Set out exactly, line by line, the stretch of data below that begins at the line containing "[X] (65, 1910)" and ends at the line containing "Success Stories (37, 2246)", with both ends kept.

== DATA FOR REVIEW ==

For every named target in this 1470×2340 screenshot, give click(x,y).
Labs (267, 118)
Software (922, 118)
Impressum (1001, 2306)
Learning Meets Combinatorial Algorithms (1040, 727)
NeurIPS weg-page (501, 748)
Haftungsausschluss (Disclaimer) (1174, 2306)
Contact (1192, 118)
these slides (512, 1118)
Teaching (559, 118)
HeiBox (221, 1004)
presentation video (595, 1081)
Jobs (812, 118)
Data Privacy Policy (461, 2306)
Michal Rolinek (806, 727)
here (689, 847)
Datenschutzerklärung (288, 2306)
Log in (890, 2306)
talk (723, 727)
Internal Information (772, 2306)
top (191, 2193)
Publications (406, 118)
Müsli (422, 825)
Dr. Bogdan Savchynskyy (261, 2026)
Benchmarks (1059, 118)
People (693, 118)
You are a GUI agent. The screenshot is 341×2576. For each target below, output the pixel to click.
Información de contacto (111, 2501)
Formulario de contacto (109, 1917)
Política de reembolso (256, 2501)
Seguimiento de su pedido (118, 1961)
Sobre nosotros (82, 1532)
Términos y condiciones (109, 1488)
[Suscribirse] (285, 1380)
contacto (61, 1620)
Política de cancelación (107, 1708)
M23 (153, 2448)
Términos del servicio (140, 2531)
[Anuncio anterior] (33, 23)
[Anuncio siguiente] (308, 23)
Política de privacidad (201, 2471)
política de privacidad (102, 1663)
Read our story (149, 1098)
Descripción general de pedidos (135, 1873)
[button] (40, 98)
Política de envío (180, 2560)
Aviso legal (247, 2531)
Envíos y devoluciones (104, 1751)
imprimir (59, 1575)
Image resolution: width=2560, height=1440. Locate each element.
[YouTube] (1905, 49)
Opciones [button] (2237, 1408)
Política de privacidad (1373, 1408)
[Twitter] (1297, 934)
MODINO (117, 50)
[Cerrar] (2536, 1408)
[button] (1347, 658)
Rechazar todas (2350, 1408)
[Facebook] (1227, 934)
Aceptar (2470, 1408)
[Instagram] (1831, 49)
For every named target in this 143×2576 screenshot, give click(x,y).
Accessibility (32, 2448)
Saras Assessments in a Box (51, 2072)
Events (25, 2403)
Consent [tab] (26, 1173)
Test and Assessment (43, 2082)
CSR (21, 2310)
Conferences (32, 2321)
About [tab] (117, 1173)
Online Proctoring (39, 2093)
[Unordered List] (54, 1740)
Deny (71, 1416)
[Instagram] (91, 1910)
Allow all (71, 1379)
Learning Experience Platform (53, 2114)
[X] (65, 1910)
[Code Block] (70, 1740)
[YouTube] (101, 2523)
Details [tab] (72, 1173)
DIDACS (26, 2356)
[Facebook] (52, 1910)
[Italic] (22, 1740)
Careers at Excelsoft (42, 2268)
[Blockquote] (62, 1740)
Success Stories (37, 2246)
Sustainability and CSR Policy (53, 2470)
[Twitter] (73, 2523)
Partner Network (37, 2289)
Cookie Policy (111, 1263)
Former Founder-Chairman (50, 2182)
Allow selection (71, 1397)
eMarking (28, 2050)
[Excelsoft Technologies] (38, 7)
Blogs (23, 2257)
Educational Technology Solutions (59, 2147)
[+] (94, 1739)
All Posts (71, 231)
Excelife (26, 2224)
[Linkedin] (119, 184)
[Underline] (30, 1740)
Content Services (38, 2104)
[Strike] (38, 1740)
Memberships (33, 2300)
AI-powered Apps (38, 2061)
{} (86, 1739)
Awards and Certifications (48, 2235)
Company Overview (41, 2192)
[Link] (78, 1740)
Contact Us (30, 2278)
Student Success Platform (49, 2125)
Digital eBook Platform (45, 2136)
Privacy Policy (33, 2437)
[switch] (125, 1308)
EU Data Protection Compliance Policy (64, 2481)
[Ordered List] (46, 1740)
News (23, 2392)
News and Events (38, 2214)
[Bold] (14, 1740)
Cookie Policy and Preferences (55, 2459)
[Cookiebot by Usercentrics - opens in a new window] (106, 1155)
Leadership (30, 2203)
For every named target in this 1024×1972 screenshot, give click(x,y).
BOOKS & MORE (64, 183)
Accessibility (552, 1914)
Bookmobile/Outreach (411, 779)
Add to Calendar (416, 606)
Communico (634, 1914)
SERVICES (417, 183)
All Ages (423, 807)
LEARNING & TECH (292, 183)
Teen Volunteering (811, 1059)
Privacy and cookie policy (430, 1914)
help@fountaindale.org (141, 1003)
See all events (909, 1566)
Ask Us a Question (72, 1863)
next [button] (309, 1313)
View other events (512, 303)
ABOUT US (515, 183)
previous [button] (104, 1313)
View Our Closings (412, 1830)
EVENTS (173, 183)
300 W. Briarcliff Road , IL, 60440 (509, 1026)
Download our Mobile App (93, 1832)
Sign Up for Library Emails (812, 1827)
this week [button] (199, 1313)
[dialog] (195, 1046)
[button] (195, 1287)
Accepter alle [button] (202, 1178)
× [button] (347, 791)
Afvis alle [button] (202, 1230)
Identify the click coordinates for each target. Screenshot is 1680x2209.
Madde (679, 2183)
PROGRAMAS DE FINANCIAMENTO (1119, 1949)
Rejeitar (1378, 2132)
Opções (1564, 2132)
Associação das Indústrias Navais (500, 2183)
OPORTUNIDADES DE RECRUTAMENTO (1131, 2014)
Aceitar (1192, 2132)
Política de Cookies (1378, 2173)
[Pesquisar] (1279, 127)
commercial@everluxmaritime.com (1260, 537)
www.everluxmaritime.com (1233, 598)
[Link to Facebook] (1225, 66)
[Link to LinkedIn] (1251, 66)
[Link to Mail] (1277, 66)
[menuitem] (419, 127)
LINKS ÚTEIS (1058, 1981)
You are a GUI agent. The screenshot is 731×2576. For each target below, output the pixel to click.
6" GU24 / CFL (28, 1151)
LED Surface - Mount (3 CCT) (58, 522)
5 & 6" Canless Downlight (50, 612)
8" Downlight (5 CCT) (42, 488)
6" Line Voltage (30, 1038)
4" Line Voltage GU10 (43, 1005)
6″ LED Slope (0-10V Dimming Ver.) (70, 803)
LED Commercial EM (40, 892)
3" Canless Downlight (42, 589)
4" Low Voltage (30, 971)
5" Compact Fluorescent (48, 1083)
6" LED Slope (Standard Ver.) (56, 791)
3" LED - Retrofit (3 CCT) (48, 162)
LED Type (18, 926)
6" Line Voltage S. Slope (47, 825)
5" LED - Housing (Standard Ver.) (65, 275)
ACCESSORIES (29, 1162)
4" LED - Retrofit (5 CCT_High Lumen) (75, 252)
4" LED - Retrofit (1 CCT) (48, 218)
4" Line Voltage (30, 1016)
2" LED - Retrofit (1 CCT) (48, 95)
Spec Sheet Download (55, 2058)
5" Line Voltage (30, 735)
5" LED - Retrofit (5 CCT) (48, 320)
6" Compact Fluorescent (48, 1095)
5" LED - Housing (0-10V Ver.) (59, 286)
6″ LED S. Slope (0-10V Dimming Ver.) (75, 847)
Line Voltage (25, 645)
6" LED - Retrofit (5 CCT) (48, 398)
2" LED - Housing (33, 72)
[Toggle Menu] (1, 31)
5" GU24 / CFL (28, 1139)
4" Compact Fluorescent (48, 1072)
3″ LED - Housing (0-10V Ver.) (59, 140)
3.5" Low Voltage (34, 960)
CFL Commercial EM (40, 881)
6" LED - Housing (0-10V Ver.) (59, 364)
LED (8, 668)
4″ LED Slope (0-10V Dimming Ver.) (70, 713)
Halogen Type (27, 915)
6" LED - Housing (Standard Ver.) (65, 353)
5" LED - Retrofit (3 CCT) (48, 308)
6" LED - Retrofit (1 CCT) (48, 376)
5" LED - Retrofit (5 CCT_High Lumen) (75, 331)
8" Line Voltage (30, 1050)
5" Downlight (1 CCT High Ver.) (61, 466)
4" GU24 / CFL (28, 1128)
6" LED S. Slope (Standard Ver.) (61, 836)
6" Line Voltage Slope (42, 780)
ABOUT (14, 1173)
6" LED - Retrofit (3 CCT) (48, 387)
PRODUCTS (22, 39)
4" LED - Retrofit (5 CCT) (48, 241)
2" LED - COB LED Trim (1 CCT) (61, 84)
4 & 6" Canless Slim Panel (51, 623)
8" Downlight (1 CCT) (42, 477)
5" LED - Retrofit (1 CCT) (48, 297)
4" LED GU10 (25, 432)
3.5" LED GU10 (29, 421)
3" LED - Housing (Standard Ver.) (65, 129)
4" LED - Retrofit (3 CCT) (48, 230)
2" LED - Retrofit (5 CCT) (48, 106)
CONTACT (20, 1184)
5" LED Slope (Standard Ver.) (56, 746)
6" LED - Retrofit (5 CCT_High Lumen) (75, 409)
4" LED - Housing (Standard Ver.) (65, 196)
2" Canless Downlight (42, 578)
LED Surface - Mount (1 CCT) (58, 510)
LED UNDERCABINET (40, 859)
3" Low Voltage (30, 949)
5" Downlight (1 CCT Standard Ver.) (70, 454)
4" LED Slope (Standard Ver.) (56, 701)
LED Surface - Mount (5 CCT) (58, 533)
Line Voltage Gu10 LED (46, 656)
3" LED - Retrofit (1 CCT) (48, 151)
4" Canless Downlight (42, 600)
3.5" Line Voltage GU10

===

OUTPUT OF THE TASK
[X] (65, 1910)
[Code Block] (70, 1740)
[YouTube] (101, 2523)
Details [tab] (72, 1173)
DIDACS (26, 2356)
[Facebook] (52, 1910)
[Italic] (22, 1740)
Careers at Excelsoft (42, 2268)
[Blockquote] (62, 1740)
Success Stories (37, 2246)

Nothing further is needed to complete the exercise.